### Aim
Render all of the rows below as a numbered list, leaving out the blank lines.

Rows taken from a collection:
=====
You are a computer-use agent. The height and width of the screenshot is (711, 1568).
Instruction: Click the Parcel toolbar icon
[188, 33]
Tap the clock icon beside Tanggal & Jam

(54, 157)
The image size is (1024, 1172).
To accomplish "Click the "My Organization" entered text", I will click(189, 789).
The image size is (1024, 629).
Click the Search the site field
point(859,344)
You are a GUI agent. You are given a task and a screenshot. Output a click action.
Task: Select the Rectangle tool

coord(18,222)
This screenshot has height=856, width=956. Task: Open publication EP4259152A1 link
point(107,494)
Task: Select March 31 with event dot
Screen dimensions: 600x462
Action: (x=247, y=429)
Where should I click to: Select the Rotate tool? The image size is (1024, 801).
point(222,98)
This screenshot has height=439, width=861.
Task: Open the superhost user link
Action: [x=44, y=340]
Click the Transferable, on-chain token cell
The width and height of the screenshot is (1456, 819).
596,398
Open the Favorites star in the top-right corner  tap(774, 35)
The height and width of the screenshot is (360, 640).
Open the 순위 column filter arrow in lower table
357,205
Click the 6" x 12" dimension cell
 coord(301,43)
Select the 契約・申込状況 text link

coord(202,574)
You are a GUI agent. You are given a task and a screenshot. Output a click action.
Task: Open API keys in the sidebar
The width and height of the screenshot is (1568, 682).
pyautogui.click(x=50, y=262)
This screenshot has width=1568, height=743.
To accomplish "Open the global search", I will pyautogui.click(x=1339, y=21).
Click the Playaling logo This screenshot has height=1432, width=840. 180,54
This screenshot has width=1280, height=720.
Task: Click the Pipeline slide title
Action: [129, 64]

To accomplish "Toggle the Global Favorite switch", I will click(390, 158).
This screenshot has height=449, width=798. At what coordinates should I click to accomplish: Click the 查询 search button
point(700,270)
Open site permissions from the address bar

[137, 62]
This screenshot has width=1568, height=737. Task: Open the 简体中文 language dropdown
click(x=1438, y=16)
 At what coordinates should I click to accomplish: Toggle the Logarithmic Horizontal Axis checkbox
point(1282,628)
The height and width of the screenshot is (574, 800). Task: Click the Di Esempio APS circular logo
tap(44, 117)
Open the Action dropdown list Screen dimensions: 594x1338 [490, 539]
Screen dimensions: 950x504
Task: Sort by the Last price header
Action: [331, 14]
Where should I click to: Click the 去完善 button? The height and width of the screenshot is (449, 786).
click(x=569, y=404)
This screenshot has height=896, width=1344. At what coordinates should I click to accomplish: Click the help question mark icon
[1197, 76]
=====
### Output for this exercise
1. You are a computer-use agent. The height and width of the screenshot is (711, 1568).
2. Instruction: Click the Parcel toolbar icon
3. [188, 33]
4. Tap the clock icon beside Tanggal & Jam
5. (54, 157)
6. The image size is (1024, 1172).
7. To accomplish "Click the "My Organization" entered text", I will click(189, 789).
8. The image size is (1024, 629).
9. Click the Search the site field
10. point(859,344)
11. You are a GUI agent. You are given a task and a screenshot. Output a click action.
12. Task: Select the Rectangle tool
13. coord(18,222)
14. This screenshot has height=856, width=956. Task: Open publication EP4259152A1 link
15. point(107,494)
16. Task: Select March 31 with event dot
17. Screen dimensions: 600x462
18. Action: (x=247, y=429)
19. Where should I click to: Select the Rotate tool? The image size is (1024, 801).
20. point(222,98)
21. This screenshot has height=439, width=861.
22. Task: Open the superhost user link
23. Action: [x=44, y=340]
24. Click the Transferable, on-chain token cell
25. The width and height of the screenshot is (1456, 819).
26. 596,398
27. Open the Favorites star in the top-right corner  tap(774, 35)
28. The height and width of the screenshot is (360, 640).
29. Open the 순위 column filter arrow in lower table
30. 357,205
31. Click the 6" x 12" dimension cell
32.  coord(301,43)
33. Select the 契約・申込状況 text link
34. coord(202,574)
35. You are a GUI agent. You are given a task and a screenshot. Output a click action.
36. Task: Open API keys in the sidebar
37. The width and height of the screenshot is (1568, 682).
38. pyautogui.click(x=50, y=262)
39. This screenshot has width=1568, height=743.
40. To accomplish "Open the global search", I will pyautogui.click(x=1339, y=21).
41. Click the Playaling logo This screenshot has height=1432, width=840. 180,54
42. This screenshot has width=1280, height=720.
43. Task: Click the Pipeline slide title
44. Action: [129, 64]
45. To accomplish "Toggle the Global Favorite switch", I will click(390, 158).
46. This screenshot has height=449, width=798. At what coordinates should I click to accomplish: Click the 查询 search button
47. point(700,270)
48. Open site permissions from the address bar
49. [137, 62]
50. This screenshot has width=1568, height=737. Task: Open the 简体中文 language dropdown
51. click(x=1438, y=16)
52.  At what coordinates should I click to accomplish: Toggle the Logarithmic Horizontal Axis checkbox
53. point(1282,628)
54. The height and width of the screenshot is (574, 800). Task: Click the Di Esempio APS circular logo
55. tap(44, 117)
56. Open the Action dropdown list Screen dimensions: 594x1338 [490, 539]
57. Screen dimensions: 950x504
58. Task: Sort by the Last price header
59. Action: [331, 14]
60. Where should I click to: Click the 去完善 button? The height and width of the screenshot is (449, 786).
61. click(x=569, y=404)
62. This screenshot has height=896, width=1344. At what coordinates should I click to accomplish: Click the help question mark icon
63. [1197, 76]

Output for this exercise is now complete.